___ SUPPLIED DATA
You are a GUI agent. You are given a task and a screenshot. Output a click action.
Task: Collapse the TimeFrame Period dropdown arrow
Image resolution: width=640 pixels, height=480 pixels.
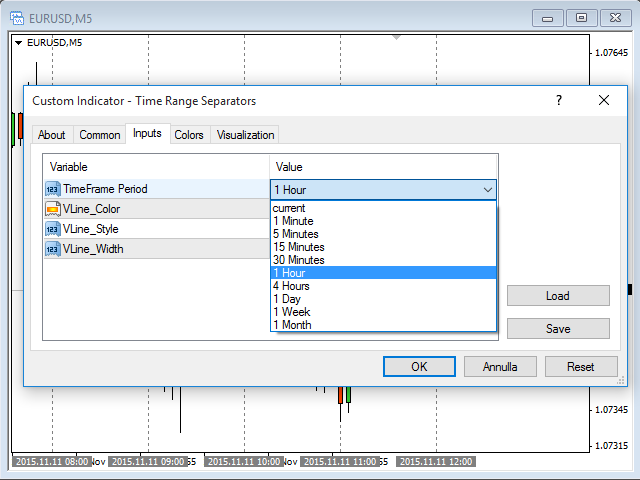pyautogui.click(x=487, y=189)
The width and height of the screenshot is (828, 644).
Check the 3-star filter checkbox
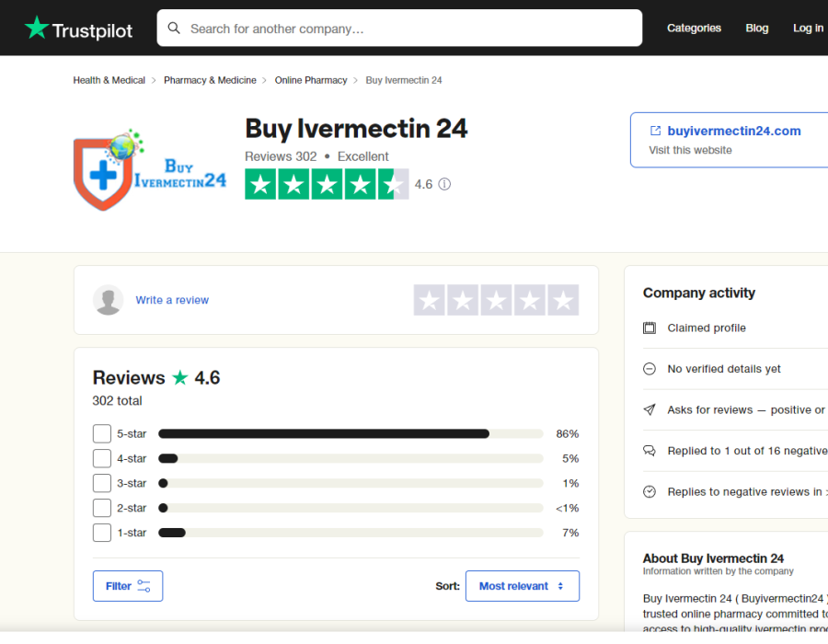[x=102, y=483]
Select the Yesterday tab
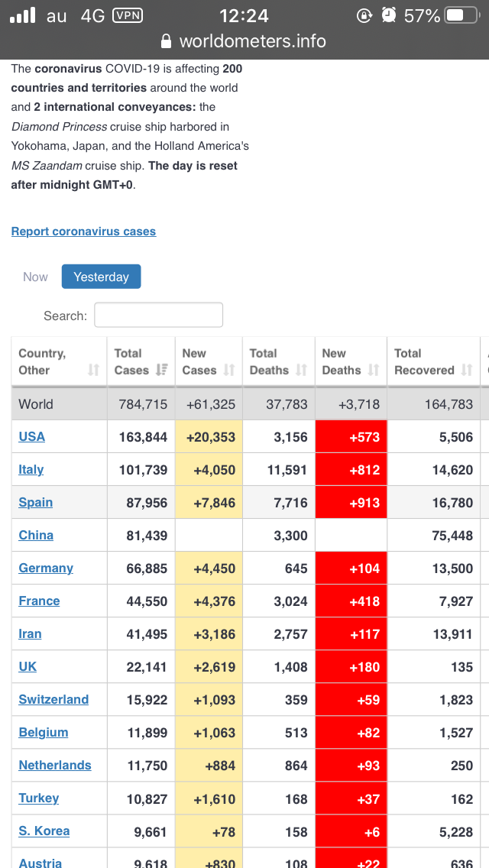 pos(101,277)
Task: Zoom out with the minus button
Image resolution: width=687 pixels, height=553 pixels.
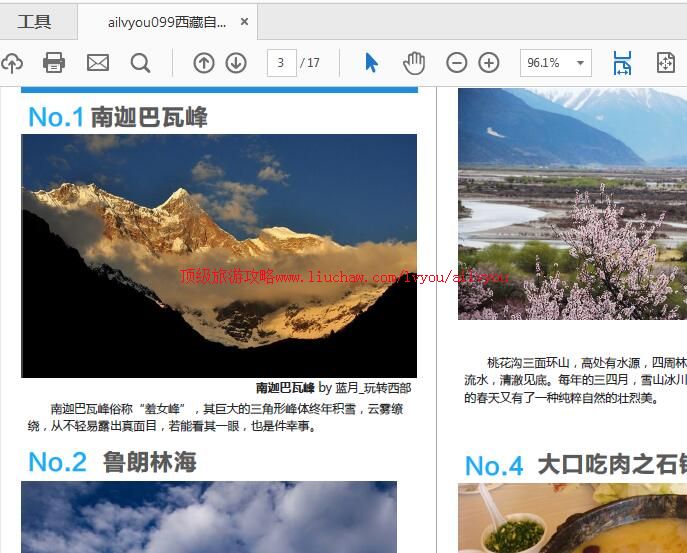Action: click(x=456, y=63)
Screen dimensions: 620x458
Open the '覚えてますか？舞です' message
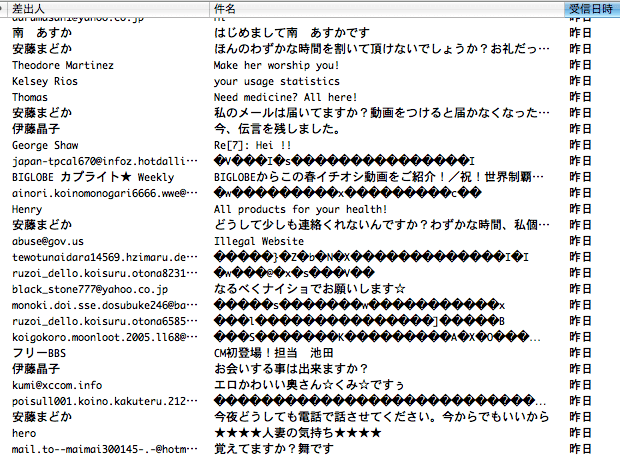click(274, 449)
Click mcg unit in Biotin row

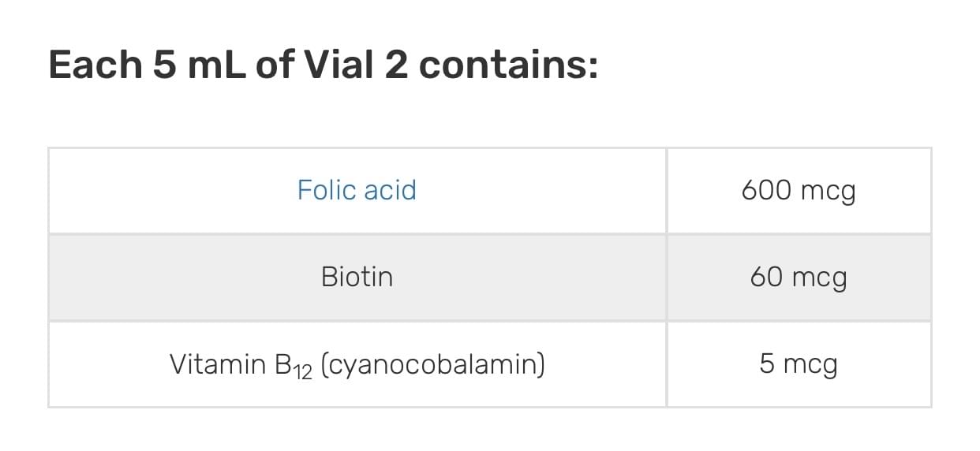coord(819,279)
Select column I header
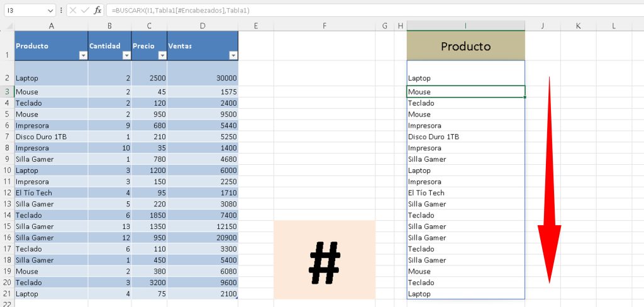644x307 pixels. (465, 26)
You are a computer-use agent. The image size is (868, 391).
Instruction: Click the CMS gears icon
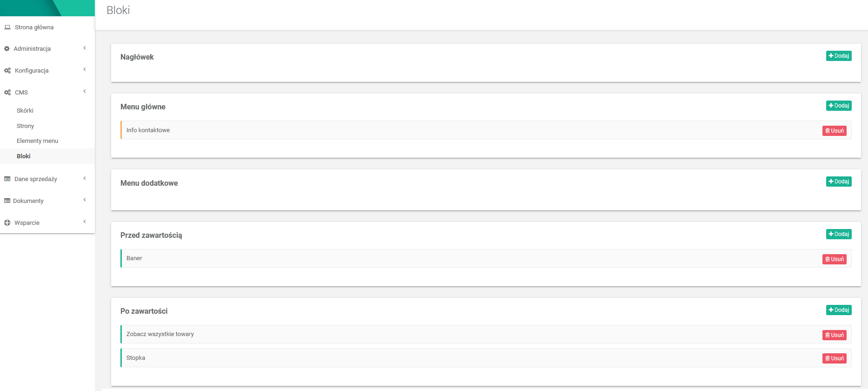coord(7,93)
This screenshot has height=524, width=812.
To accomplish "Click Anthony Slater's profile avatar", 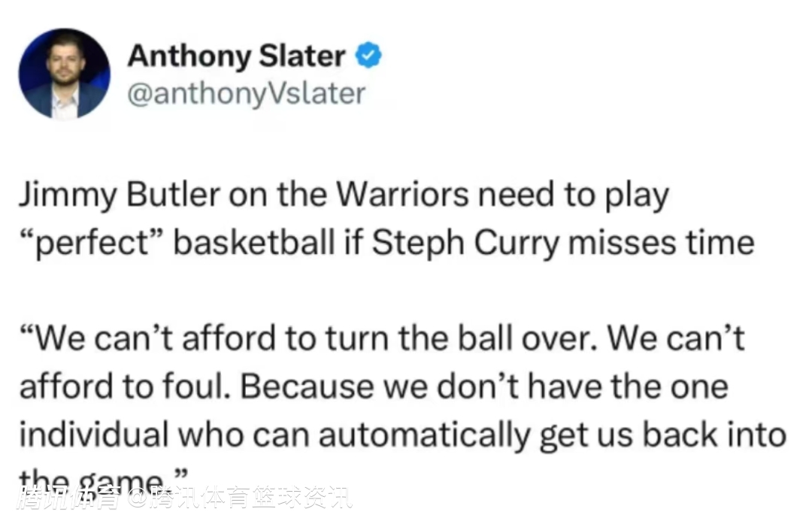I will tap(65, 74).
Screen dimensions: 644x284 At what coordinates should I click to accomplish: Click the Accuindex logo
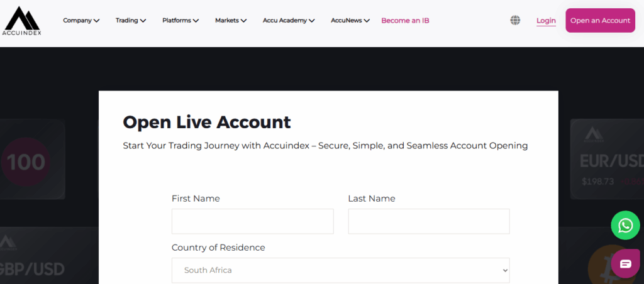22,21
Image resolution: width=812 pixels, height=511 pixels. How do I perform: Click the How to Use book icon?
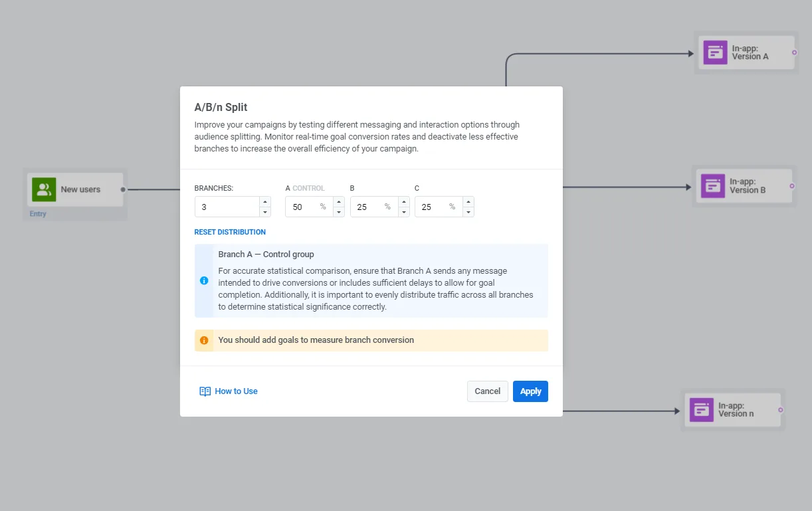[x=205, y=391]
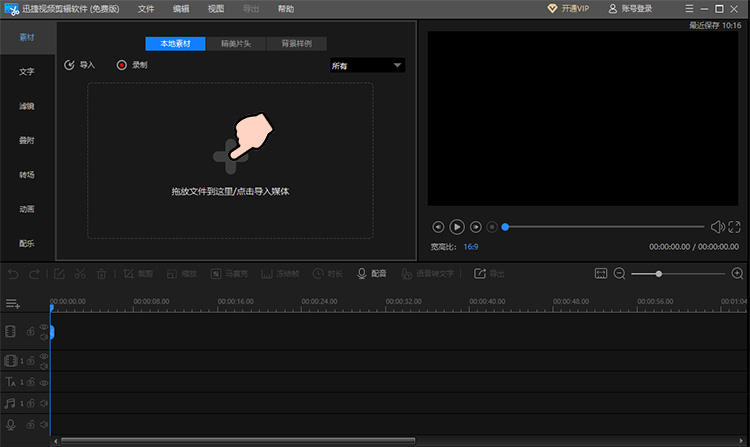Click the add track icon

[x=12, y=304]
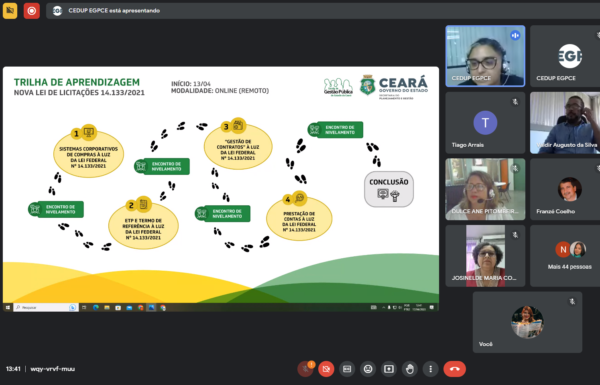
Task: Click the shared presentation slide area
Action: 221,189
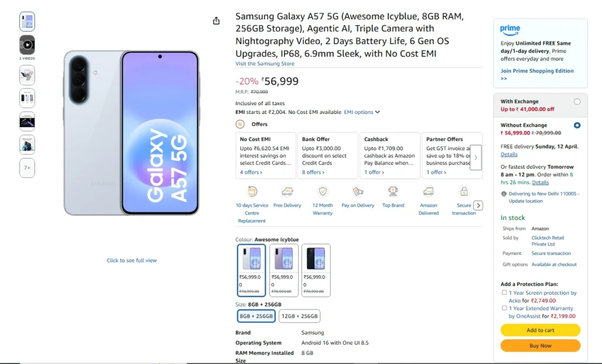Open the Secure transaction lock icon
Viewport: 602px width, 364px height.
coord(464,192)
______
# [WORK INSTRUCTION]
Starting with the first line of the data, transcribe every line exactly through the one containing "Task: Zoom out with the minus button". No pictures go in.

# [SOLVED PROBLEM]
You are a GUI agent. You are given a task and a screenshot. Output a click action.
Task: Collapse the TimeFrame Period dropdown arrow
Image resolution: width=640 pixels, height=480 pixels.
pyautogui.click(x=487, y=189)
The width and height of the screenshot is (828, 644).
Check the 3-star filter checkbox
[x=102, y=483]
Select the Yesterday tab
 pos(101,277)
Task: Zoom out with the minus button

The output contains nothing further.